Angelica’s head swam with stars when her back smashed painfully into the unforgiving wood of a towering oak. She slumped to the ground, the shin-buto slipping from her grasp. She had been doing so well, thinking she had the treant by the roots, when suddenly its roots had her, and were teaching her how to fly.
She hadn’t done well with the landing. And neither did she have time to think about where she was, or how far she was from Jovian, because the treant was rumbling across the marsh toward her. Though it was missing half of its head and one of its arms, Angelica now knew not to take those injuries for granted.
She lifted the lapis shin-buto in her hands and felt the mind within the sword slither up her arm. When Jovian had told her to use wyrd, she had done just that. She had lifted the sword, intent on firing lightning from the blade, but when it happened, she felt the sword wake up, and the lightning had been so much more than that.
A storm of pure destruction, she thought. Again she called on the power of the sword, and felt it strengthen the connection she had with the channel of earthen wyrd in her head.
The treant lashed out at her with its one remaining arm, and Angelica skittered under the blow, bring the sword up and infusing the blade with the will of fire.

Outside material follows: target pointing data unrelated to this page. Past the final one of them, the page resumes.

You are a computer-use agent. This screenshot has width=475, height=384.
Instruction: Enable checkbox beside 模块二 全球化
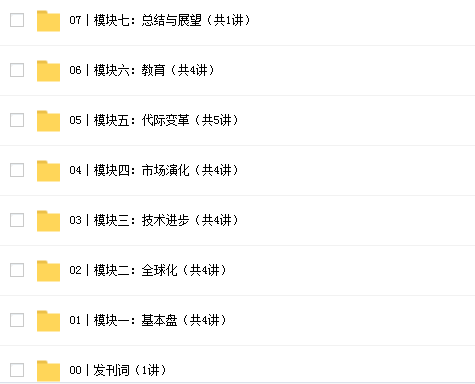pos(17,270)
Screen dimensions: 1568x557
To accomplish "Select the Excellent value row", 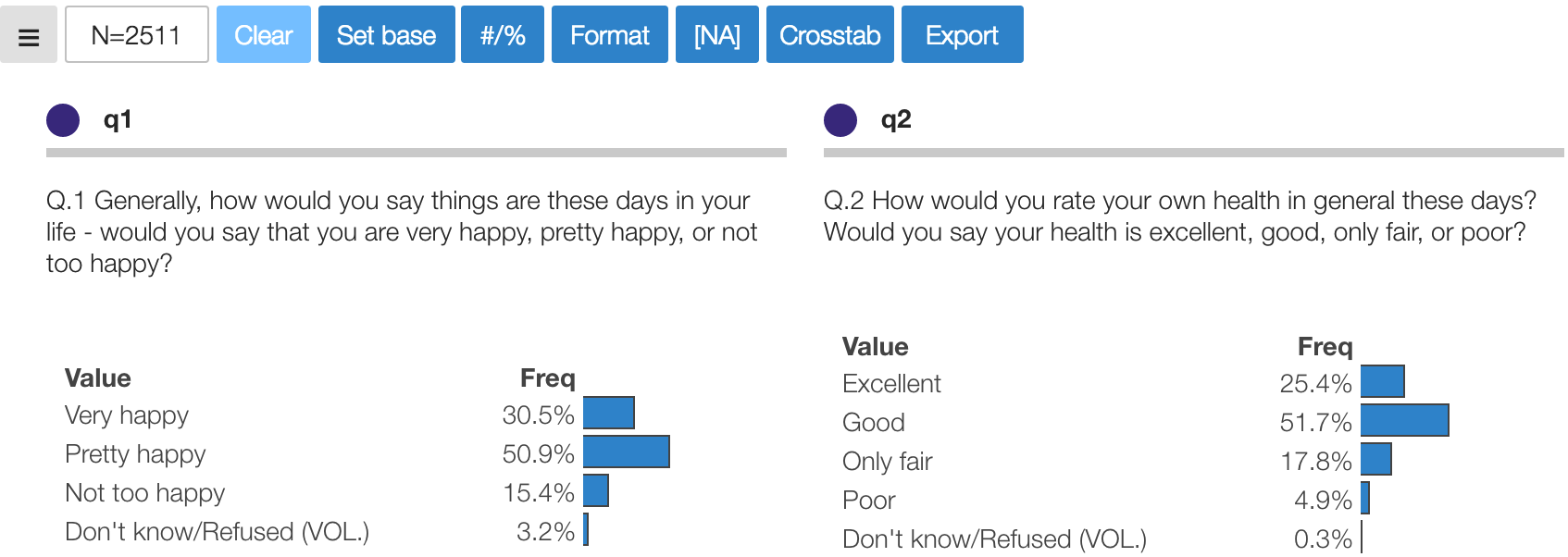I will pos(891,384).
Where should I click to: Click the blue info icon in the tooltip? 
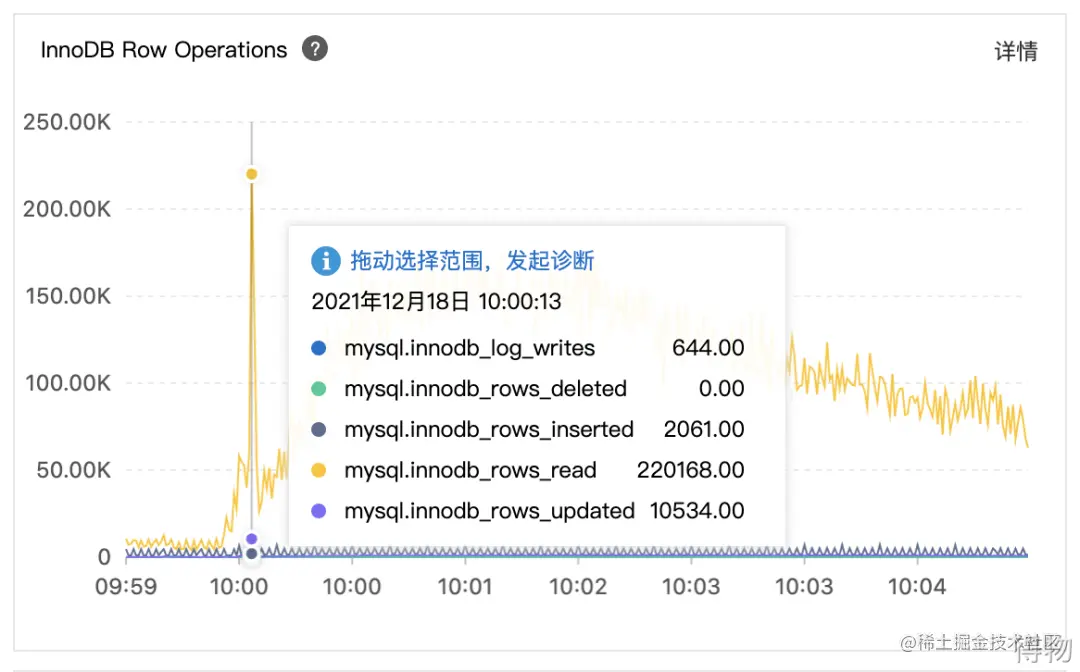(x=326, y=260)
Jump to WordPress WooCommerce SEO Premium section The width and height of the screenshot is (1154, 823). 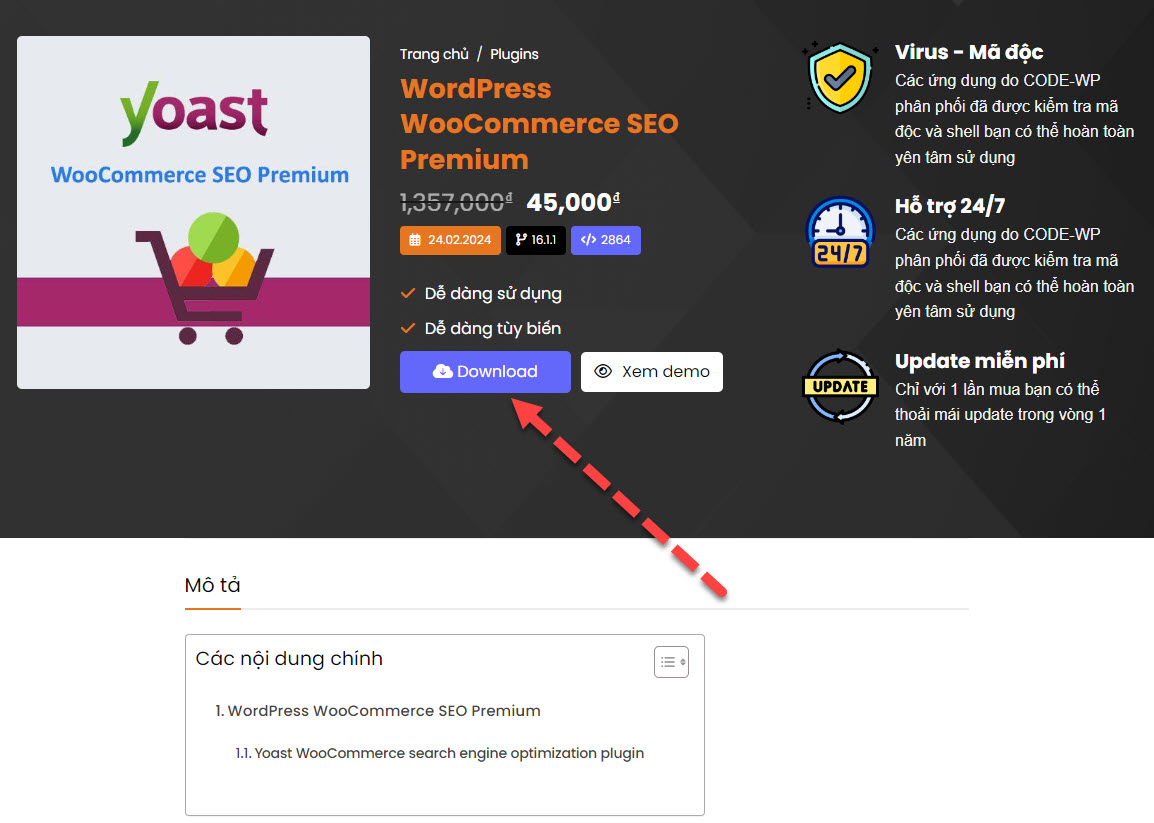pyautogui.click(x=378, y=710)
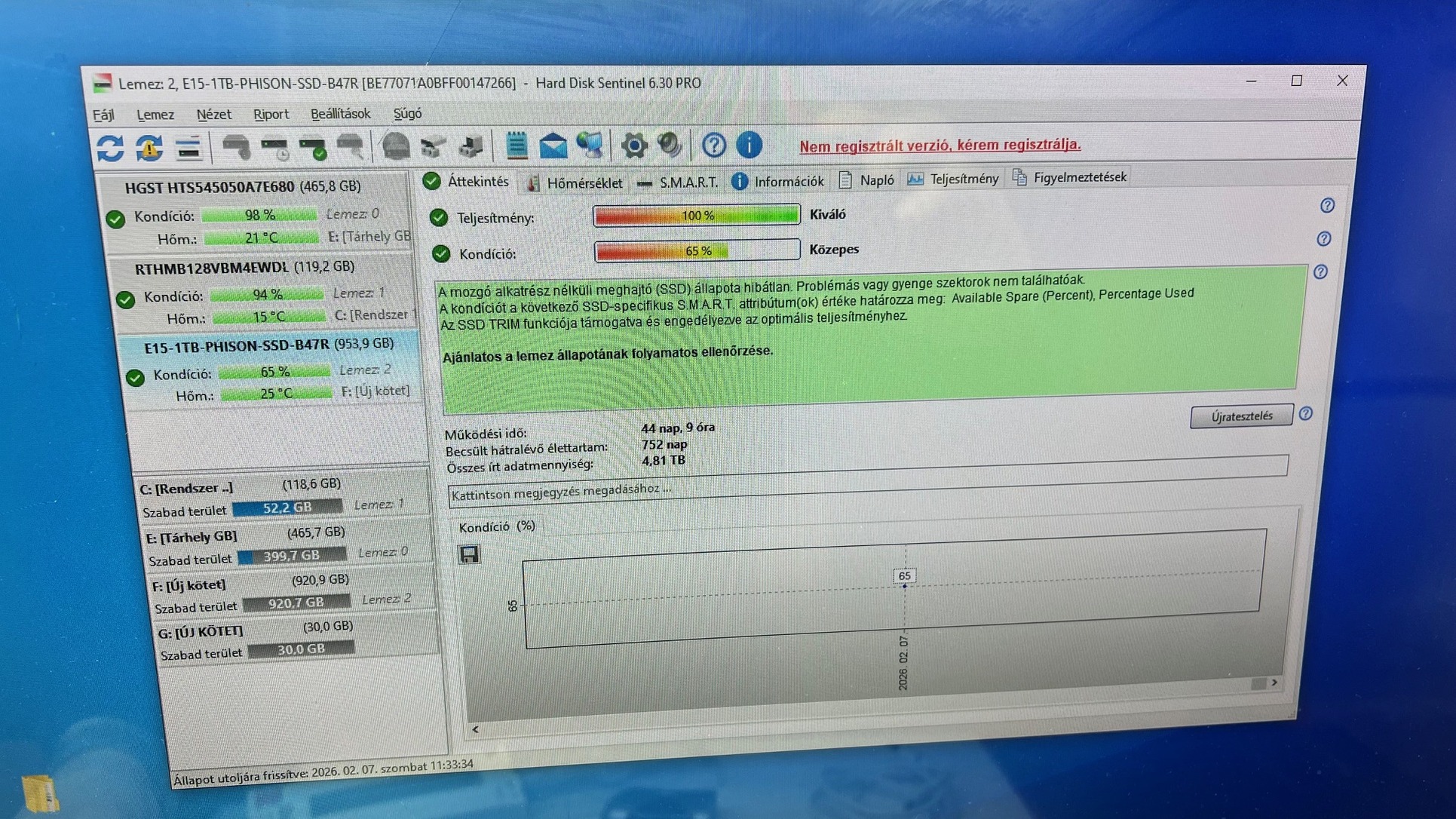Click the speaker sound toolbar icon
Image resolution: width=1456 pixels, height=819 pixels.
(x=670, y=145)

The shin-buto cut deep, penetrating further into the tree’s flesh. A blossom of sap oozed out of the wound, and the treant howled with the sound of breaking wood. She had damaged it.
What was more, Angelica felt the fire she’d conjured along the sword’s edge take root within the treant. But without her channeling more wyrd into it, the fire went out.
But she had been thinking too much about the wyrd, had concentrated too long on it. The treant lifted its leg and slammed it into Angelica. Her head swam dizzyingly, and just before she was launched into the air, Angelica stabbed her sword deep into the tangle of roots the creature used as a foot. Purple fire blasted down the length of her sword, and this time when she felt it take root, she didn’t stop channeling her wyrd into it.
She opened the channel of wyrd as wide as she could, and screamed as the full force of the fire swam through her being. Angelica felt the heat rising off her skin in ripples and waves, but what was more, she felt the fire spreading through the treant like rivers of water breaking through a dam. When the flame found the veins of sap that ran through the creature, it was all over.
Angelica barely had time to yank her sword free and fall the amazing distance to the earth before the treant exploded. Large lumps of wood and smoldering sap showered down around Angelica. She was knocked to the ground by a large piece of wood, and her skin was charred from the heat of the burning sap.
Angelica screamed, feeling the sap melt into her skin before it finally cooled, though her nerves still shrieked with a thousand voices of pain. She shivered, trying to get to her feet. She was aware, through the pain, that her body wasn’t obeying her. Angelica felt as though her consciousness was taking second place to her body’s nerves, which were dancing in pain, like she was nothing more than an organism instead of a soul. She sank to the ground, allowing her body to do what it must do, and gasped through the pain.
Just as blissful relaxation washed over her, the relaxation she only ever felt after intense pain, Angelica saw a lick of blue flame conjured in the distance, and she made the first of several jumps back to the tree.
The treant was wounded, and that gave Jovian courage. But he no longer felt the need to protect Angelica, and without the need to protect, the power of the sword slithered back into its hiding place.
What about me? Jovian thought. You only work to protect my sisters?
The sword seemed to hum up his arm, as if answering in a language he couldn’t understand. But as the treant came closer, fear gripped Jovian’s heart, and the sword answered. He still needed help.